On Fri, Jul 30, 2010 at 10:17 PM, Mark Smith
<i...@69706e6720323030352d30312d31340a.nosense.org> wrote:
> On Wed, 28 Jul 2010 18:49:18 -0400
> Christopher Morrow <christopher.mor...@gmail.com> wrote:
>
>> (most of the discussion seems to be revolving around a simple, to me,
>> phrasing problem, but)
>>
>> On Wed, Jul 28, 2010 at 5:53 AM, Hemant Singh (shemant)
>> <shem...@cisco.com> wrote:
>>
>> > We are discussing off-link model and RFC 5942 is described in this RFC.
>> > Further, when an interface of a router acquires an IPv6 address or
>> > receives an RA, the interface is acting as a host.
>> >
>>
>> anyone that configures a router with RA is headed for disaster
>> anyway... (not a cpe device mind you, though most of those will get
>> addressing via pppoe/pd and not RA so...)
>>
>
> I wouldn't be so sure about that - the CPE draft says the following
> about WAN interface configuration, with Router Discovery i.e. RAs is a
> MUST -

I did say 'not a cpe device'... I would point out that a /64 with your
customer on it is a very large place to hide :) (nd probing/scraping
probably finds the customer easily,  but strikes me as heavyweight to
find a customer you know is at the end of a ptp dlci/vc)

>  W-1:  When the router is attached to the WAN interface link it MUST
>         act as an IPv6 host for the purposes of stateless or stateful
>         interface address assignment ([RFC4862] / [RFC3315]).
>
>   W-2:  The IPv6 CE router MUST generate a link-local address and
>         finish Duplicate Address Detection according to [RFC4862] prior
>         to sending any Router Solicitations on the interface.  The
>         source address used in the subsequent Router Solicitation MUST
>         be the link-local address on the WAN interface.
>
>   W-3:  Absent of other routing information the IPv6 CE router MUST use
>         Router Discovery as specified in [RFC4861] to discover a
>         default router(s) and install default route(s) in its routing
>         table with the discovered router's address as the next-hop.
>
>   W-4:  The router MUST act as a requesting router for the purposes of
>         DHCPv6 prefix delegation ([RFC3633]).
>
>   W-5:  DHCPv6 address assignment (IA_NA) and DHCPv6 prefix delegation
>         (IA_PD) SHOULD be done as a single DHCPv6 session.
>

these seem good though, in principle. I wonder how (probably not for
this list/discussion though) this works out in practice.
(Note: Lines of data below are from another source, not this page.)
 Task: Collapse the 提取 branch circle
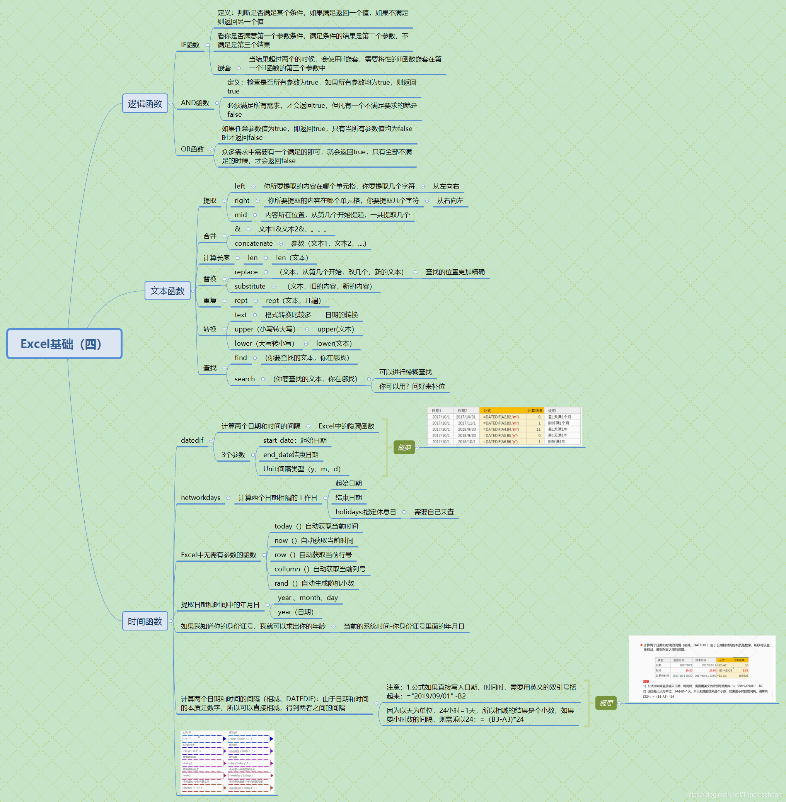click(224, 201)
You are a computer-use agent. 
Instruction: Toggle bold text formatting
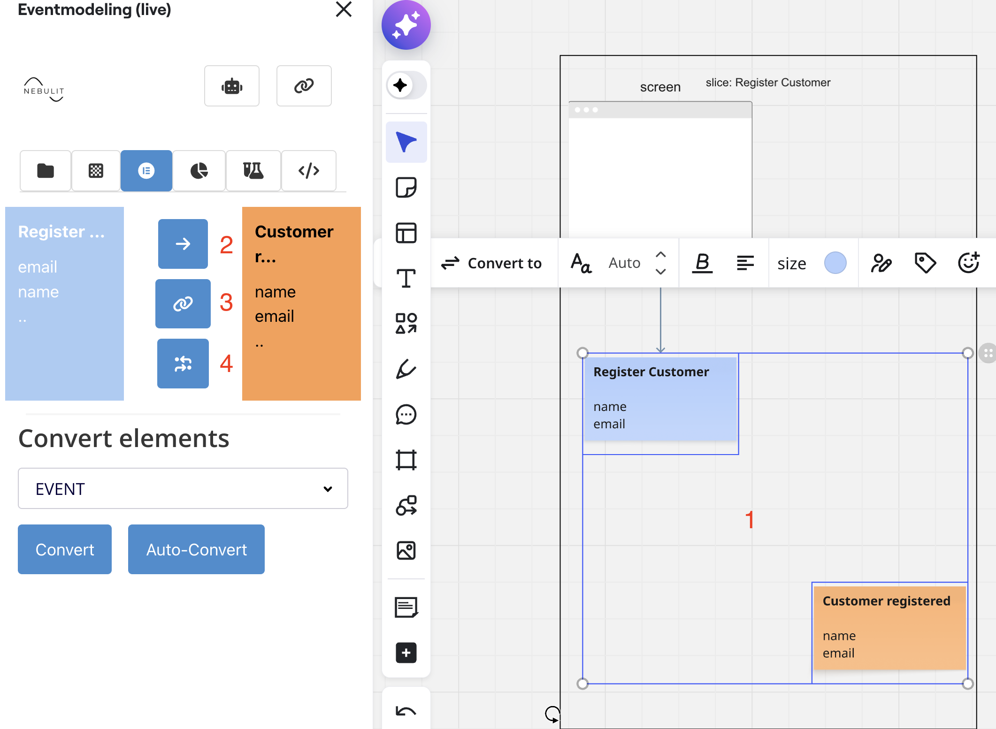(702, 263)
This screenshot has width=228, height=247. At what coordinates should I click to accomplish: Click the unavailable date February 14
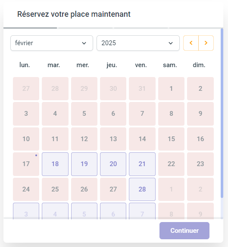(x=142, y=139)
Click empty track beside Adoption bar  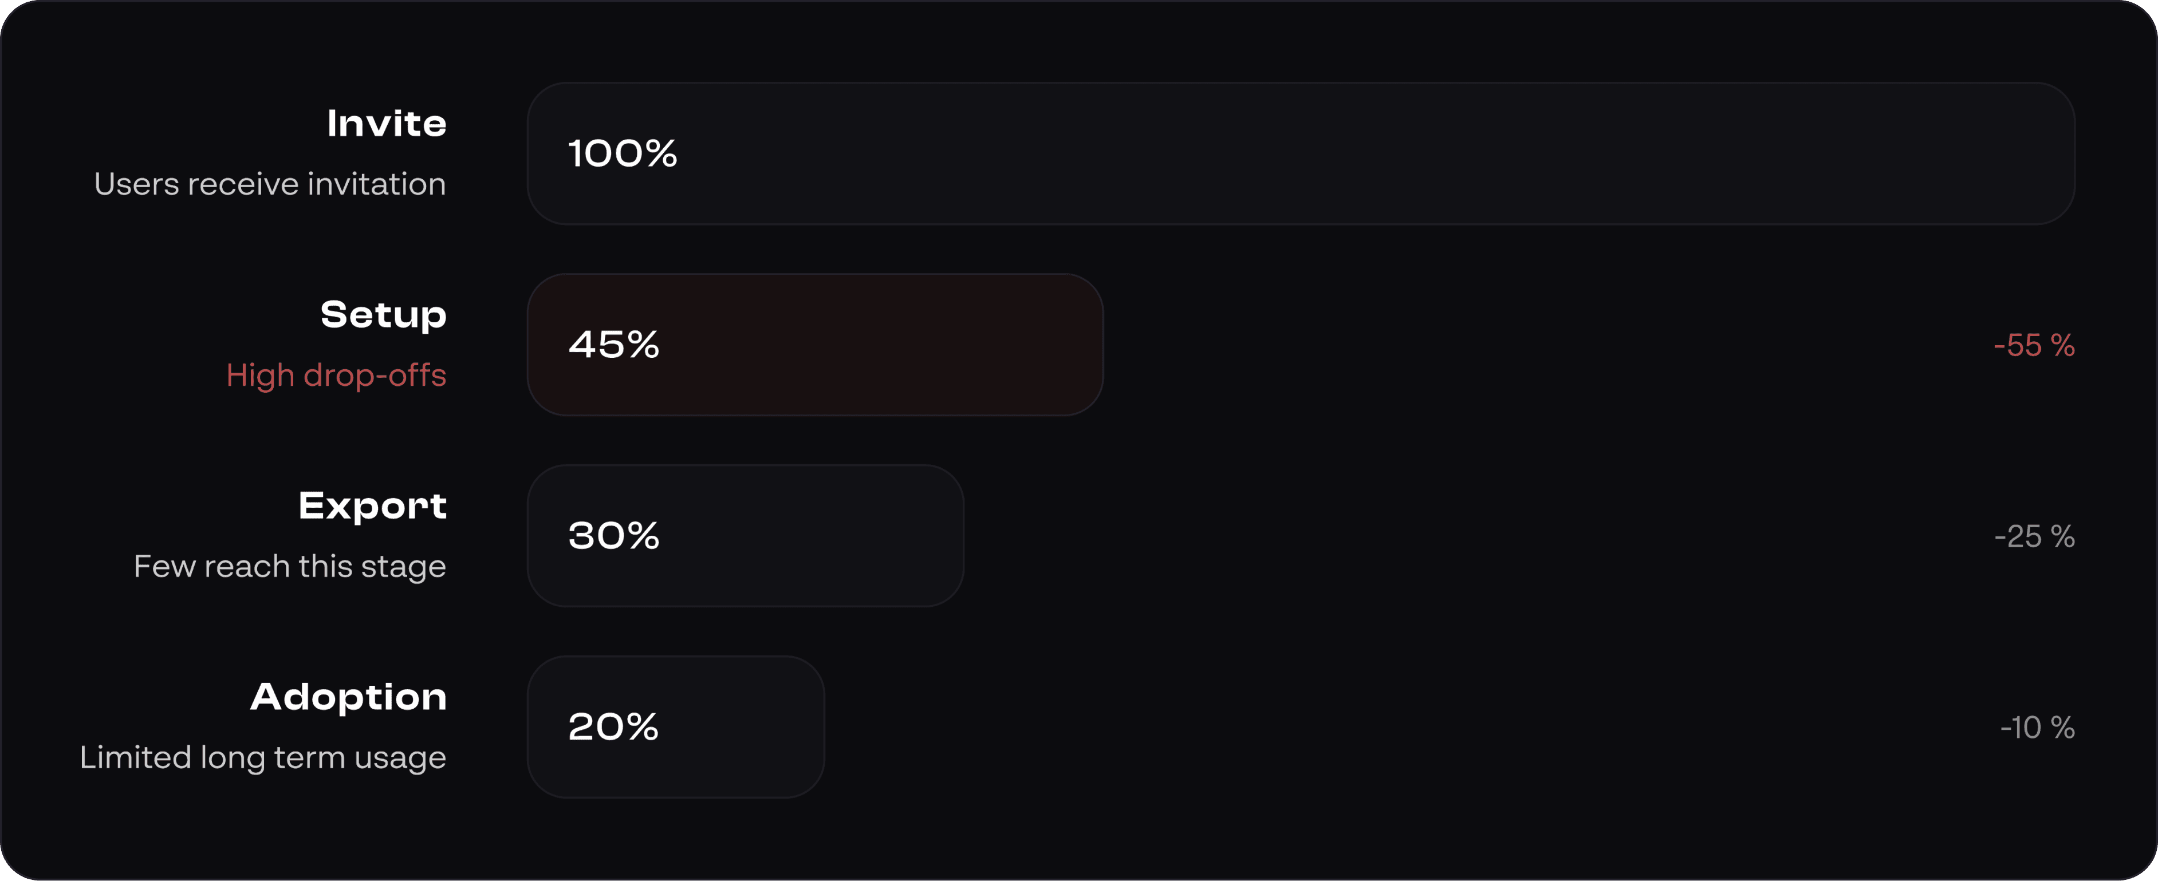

I still hold to the 'anyone who uses RA for router (real router, not
cpe) interface address assignment is headed for disaster' there's no
way to manage/monitor/maintain/etc in a non-deterministic config such
as that. operations folks heads will explode :(

Thanks!
-Chris

>
>
>> I think the case that maz/miyao outlined is a normal internet backbone
>> router, it has many interfaces (several hundred), it has many (several
>> hundred) bgp sessions to neighbors. today the interfaces are being
>> configured as /127's in some cases.
>>
>> This draft, which I support as being a working group item (we really
>> should just discuss that portion first, then argue language issues),
>> only seeks to clarify that using /127's (or for thayler: "two
>> addresses on a single link, which may coincidentally be adjacent
>> addresses") is common operations practice and should be supported by
>> routing equipment vendors.
>>
>> -chris
>> (can we call the question in a clean/new email about adoption pls?